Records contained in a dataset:
------------------------------
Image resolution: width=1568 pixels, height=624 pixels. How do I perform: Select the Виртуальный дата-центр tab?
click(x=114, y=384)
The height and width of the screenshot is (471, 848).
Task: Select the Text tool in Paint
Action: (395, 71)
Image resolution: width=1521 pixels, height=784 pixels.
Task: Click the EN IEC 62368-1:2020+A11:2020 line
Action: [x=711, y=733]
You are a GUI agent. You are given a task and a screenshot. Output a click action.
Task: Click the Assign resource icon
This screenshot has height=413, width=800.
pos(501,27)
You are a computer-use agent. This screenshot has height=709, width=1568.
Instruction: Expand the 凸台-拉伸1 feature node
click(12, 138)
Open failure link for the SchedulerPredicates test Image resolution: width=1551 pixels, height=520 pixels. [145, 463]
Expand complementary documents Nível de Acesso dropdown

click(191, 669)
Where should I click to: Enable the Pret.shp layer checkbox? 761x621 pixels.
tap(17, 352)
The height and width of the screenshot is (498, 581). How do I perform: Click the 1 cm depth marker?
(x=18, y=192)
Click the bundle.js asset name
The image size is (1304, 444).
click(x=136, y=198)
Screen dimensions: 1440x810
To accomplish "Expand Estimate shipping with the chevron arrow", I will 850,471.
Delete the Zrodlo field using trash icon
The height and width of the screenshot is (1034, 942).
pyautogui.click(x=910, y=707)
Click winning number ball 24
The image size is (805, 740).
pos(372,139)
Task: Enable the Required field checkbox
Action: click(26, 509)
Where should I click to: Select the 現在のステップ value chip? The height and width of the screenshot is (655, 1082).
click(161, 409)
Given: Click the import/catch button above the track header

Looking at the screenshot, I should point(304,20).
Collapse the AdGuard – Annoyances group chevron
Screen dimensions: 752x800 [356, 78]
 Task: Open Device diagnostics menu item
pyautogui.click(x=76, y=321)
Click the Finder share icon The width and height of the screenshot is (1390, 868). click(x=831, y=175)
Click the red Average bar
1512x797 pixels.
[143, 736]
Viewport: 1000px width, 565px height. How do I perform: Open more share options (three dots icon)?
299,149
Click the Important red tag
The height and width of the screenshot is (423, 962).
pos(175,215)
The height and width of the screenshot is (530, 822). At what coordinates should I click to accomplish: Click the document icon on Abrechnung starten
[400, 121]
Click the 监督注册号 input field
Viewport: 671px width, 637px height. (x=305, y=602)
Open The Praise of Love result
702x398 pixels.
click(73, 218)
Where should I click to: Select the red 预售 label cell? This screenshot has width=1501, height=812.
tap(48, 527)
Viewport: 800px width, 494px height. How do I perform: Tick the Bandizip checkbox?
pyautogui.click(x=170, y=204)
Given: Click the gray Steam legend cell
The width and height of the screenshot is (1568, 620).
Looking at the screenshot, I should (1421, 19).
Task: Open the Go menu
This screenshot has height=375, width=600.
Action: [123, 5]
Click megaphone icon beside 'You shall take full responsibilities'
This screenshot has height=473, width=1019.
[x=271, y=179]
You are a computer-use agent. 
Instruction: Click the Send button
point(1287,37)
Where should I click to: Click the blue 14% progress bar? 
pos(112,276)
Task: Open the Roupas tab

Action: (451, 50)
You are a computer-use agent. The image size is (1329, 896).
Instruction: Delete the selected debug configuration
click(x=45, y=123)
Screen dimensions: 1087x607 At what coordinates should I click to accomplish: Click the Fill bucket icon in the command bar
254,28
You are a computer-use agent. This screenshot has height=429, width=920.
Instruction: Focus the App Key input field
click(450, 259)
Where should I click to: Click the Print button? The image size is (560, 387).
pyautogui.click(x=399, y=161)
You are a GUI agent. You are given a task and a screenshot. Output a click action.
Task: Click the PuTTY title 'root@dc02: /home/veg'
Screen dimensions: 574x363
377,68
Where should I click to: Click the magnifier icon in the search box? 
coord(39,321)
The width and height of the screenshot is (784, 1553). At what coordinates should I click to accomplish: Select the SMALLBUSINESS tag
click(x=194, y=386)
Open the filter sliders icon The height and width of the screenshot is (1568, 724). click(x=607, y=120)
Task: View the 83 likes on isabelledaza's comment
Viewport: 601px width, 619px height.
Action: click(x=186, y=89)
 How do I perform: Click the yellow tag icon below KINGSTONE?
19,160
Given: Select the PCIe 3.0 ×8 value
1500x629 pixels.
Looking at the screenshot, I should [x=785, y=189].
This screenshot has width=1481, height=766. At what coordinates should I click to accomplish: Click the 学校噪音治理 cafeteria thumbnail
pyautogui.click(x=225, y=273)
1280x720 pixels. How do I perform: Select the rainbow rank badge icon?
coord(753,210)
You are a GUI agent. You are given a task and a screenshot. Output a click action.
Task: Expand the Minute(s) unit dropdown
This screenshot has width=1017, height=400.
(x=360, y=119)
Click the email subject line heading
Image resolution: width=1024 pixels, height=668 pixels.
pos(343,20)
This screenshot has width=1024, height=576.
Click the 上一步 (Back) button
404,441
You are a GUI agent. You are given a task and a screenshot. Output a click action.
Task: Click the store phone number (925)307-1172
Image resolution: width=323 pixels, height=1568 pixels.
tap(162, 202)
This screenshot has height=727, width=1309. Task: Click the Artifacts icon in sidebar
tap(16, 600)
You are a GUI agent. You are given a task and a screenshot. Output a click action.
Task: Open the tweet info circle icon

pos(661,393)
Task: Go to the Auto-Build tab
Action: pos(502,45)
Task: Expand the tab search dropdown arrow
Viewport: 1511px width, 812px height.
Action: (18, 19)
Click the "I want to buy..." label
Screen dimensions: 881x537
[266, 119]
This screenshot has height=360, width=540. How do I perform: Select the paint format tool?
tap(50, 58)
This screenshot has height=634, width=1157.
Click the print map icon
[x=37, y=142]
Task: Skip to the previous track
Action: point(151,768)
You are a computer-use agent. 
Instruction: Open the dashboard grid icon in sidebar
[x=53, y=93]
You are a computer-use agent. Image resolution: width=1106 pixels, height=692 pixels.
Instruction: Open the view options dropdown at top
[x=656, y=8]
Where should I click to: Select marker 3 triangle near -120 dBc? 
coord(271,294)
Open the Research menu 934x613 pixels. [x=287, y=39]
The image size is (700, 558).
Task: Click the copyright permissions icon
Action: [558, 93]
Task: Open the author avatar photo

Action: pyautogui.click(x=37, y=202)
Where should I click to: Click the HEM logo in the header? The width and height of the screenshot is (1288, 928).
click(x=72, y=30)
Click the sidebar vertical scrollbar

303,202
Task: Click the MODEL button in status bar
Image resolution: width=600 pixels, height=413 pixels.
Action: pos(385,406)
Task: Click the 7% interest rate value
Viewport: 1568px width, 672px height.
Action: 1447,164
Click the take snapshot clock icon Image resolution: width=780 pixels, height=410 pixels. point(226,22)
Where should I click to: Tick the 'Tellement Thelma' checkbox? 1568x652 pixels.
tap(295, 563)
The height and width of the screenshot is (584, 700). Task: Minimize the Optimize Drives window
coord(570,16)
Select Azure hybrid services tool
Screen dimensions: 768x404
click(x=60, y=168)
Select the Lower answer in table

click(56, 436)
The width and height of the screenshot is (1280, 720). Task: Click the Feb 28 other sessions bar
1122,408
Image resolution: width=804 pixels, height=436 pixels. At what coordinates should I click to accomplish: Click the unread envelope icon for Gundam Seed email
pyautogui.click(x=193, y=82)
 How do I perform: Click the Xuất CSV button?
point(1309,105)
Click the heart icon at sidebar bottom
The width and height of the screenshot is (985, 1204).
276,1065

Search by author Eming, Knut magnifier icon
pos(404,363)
------------------------------
• Exercise:
All records are to be printed again, exactly and completely.

• Answer box:
Image resolution: width=1568 pixels, height=624 pixels. How do I perform: Select the Виртуальный дата-центр tab?
click(x=114, y=384)
The height and width of the screenshot is (471, 848).
Task: Select the Text tool in Paint
Action: (395, 71)
Image resolution: width=1521 pixels, height=784 pixels.
Task: Click the EN IEC 62368-1:2020+A11:2020 line
Action: [x=711, y=733]
You are a GUI agent. You are given a task and a screenshot. Output a click action.
Task: Click the Assign resource icon
This screenshot has height=413, width=800.
pos(501,27)
You are a computer-use agent. This screenshot has height=709, width=1568.
Instruction: Expand the 凸台-拉伸1 feature node
click(12, 138)
Open failure link for the SchedulerPredicates test Image resolution: width=1551 pixels, height=520 pixels. [145, 463]
Expand complementary documents Nível de Acesso dropdown

click(191, 669)
Where should I click to: Enable the Pret.shp layer checkbox? 761x621 pixels.
tap(17, 352)
The height and width of the screenshot is (498, 581). How do I perform: Click the 1 cm depth marker?
(x=18, y=192)
Click the bundle.js asset name
The image size is (1304, 444).
click(x=136, y=198)
Screen dimensions: 1440x810
To accomplish "Expand Estimate shipping with the chevron arrow", I will 850,471.
Delete the Zrodlo field using trash icon
The height and width of the screenshot is (1034, 942).
pyautogui.click(x=910, y=707)
Click winning number ball 24
The image size is (805, 740).
pos(372,139)
Task: Enable the Required field checkbox
Action: click(26, 509)
Where should I click to: Select the 現在のステップ value chip? The height and width of the screenshot is (655, 1082).
click(161, 409)
Given: Click the import/catch button above the track header

Looking at the screenshot, I should point(304,20).
Collapse the AdGuard – Annoyances group chevron
Screen dimensions: 752x800 [356, 78]
 Task: Open Device diagnostics menu item
pyautogui.click(x=76, y=321)
Click the Finder share icon The width and height of the screenshot is (1390, 868). click(x=831, y=175)
Click the red Average bar
1512x797 pixels.
[143, 736]
Viewport: 1000px width, 565px height. How do I perform: Open more share options (three dots icon)?
299,149
Click the Important red tag
The height and width of the screenshot is (423, 962).
pos(175,215)
The height and width of the screenshot is (530, 822). At what coordinates should I click to accomplish: Click the document icon on Abrechnung starten
[400, 121]
Click the 监督注册号 input field
Viewport: 671px width, 637px height. (x=305, y=602)
Open The Praise of Love result
702x398 pixels.
click(73, 218)
Where should I click to: Select the red 预售 label cell? This screenshot has width=1501, height=812.
tap(48, 527)
Viewport: 800px width, 494px height. How do I perform: Tick the Bandizip checkbox?
pyautogui.click(x=170, y=204)
Given: Click the gray Steam legend cell
The width and height of the screenshot is (1568, 620).
Looking at the screenshot, I should (1421, 19).
Task: Open the Go menu
This screenshot has height=375, width=600.
Action: [123, 5]
Click megaphone icon beside 'You shall take full responsibilities'
This screenshot has height=473, width=1019.
[x=271, y=179]
You are a computer-use agent. 
Instruction: Click the Send button
point(1287,37)
Where should I click to: Click the blue 14% progress bar? 
pos(112,276)
Task: Open the Roupas tab

Action: (451, 50)
You are a computer-use agent. The image size is (1329, 896).
Instruction: Delete the selected debug configuration
click(x=45, y=123)
Screen dimensions: 1087x607 At what coordinates should I click to accomplish: Click the Fill bucket icon in the command bar
254,28
You are a computer-use agent. This screenshot has height=429, width=920.
Instruction: Focus the App Key input field
click(450, 259)
Where should I click to: Click the Print button? The image size is (560, 387).
pyautogui.click(x=399, y=161)
You are a GUI agent. You are given a task and a screenshot. Output a click action.
Task: Click the PuTTY title 'root@dc02: /home/veg'
Screen dimensions: 574x363
377,68
Where should I click to: Click the magnifier icon in the search box? 
coord(39,321)
The width and height of the screenshot is (784, 1553). At what coordinates should I click to accomplish: Select the SMALLBUSINESS tag
click(x=194, y=386)
Open the filter sliders icon The height and width of the screenshot is (1568, 724). click(x=607, y=120)
Task: View the 83 likes on isabelledaza's comment
Viewport: 601px width, 619px height.
Action: click(x=186, y=89)
 How do I perform: Click the yellow tag icon below KINGSTONE?
19,160
Given: Select the PCIe 3.0 ×8 value
1500x629 pixels.
Looking at the screenshot, I should [x=785, y=189].
This screenshot has width=1481, height=766. At what coordinates should I click to accomplish: Click the 学校噪音治理 cafeteria thumbnail
pyautogui.click(x=225, y=273)
1280x720 pixels. How do I perform: Select the rainbow rank badge icon?
coord(753,210)
You are a GUI agent. You are given a task and a screenshot. Output a click action.
Task: Expand the Minute(s) unit dropdown
This screenshot has width=1017, height=400.
(x=360, y=119)
Click the email subject line heading
Image resolution: width=1024 pixels, height=668 pixels.
pos(343,20)
This screenshot has width=1024, height=576.
Click the 上一步 (Back) button
404,441
You are a GUI agent. You are given a task and a screenshot. Output a click action.
Task: Click the store phone number (925)307-1172
Image resolution: width=323 pixels, height=1568 pixels.
tap(162, 202)
This screenshot has height=727, width=1309. Task: Click the Artifacts icon in sidebar
tap(16, 600)
You are a GUI agent. You are given a task and a screenshot. Output a click action.
Task: Open the tweet info circle icon

pos(661,393)
Task: Go to the Auto-Build tab
Action: pos(502,45)
Task: Expand the tab search dropdown arrow
Viewport: 1511px width, 812px height.
Action: (18, 19)
Click the "I want to buy..." label
Screen dimensions: 881x537
[266, 119]
This screenshot has height=360, width=540. How do I perform: Select the paint format tool?
tap(50, 58)
This screenshot has height=634, width=1157.
Click the print map icon
[x=37, y=142]
Task: Skip to the previous track
Action: point(151,768)
You are a computer-use agent. 
Instruction: Open the dashboard grid icon in sidebar
[x=53, y=93]
You are a computer-use agent. Image resolution: width=1106 pixels, height=692 pixels.
Instruction: Open the view options dropdown at top
[x=656, y=8]
Where should I click to: Select marker 3 triangle near -120 dBc? 
coord(271,294)
Open the Research menu 934x613 pixels. [x=287, y=39]
The image size is (700, 558).
Task: Click the copyright permissions icon
Action: [558, 93]
Task: Open the author avatar photo

Action: pyautogui.click(x=37, y=202)
Where should I click to: Click the HEM logo in the header? The width and height of the screenshot is (1288, 928).
click(x=72, y=30)
Click the sidebar vertical scrollbar

303,202
Task: Click the MODEL button in status bar
Image resolution: width=600 pixels, height=413 pixels.
Action: pos(385,406)
Task: Click the 7% interest rate value
Viewport: 1568px width, 672px height.
Action: 1447,164
Click the take snapshot clock icon Image resolution: width=780 pixels, height=410 pixels. point(226,22)
Where should I click to: Tick the 'Tellement Thelma' checkbox? 1568x652 pixels.
tap(295, 563)
The height and width of the screenshot is (584, 700). Task: Minimize the Optimize Drives window
coord(570,16)
Select Azure hybrid services tool
Screen dimensions: 768x404
click(x=60, y=168)
Select the Lower answer in table

click(56, 436)
The width and height of the screenshot is (1280, 720). Task: Click the Feb 28 other sessions bar
1122,408
Image resolution: width=804 pixels, height=436 pixels. At what coordinates should I click to accomplish: Click the unread envelope icon for Gundam Seed email
pyautogui.click(x=193, y=82)
 How do I perform: Click the Xuất CSV button?
point(1309,105)
Click the heart icon at sidebar bottom
The width and height of the screenshot is (985, 1204).
276,1065

Search by author Eming, Knut magnifier icon
pos(404,363)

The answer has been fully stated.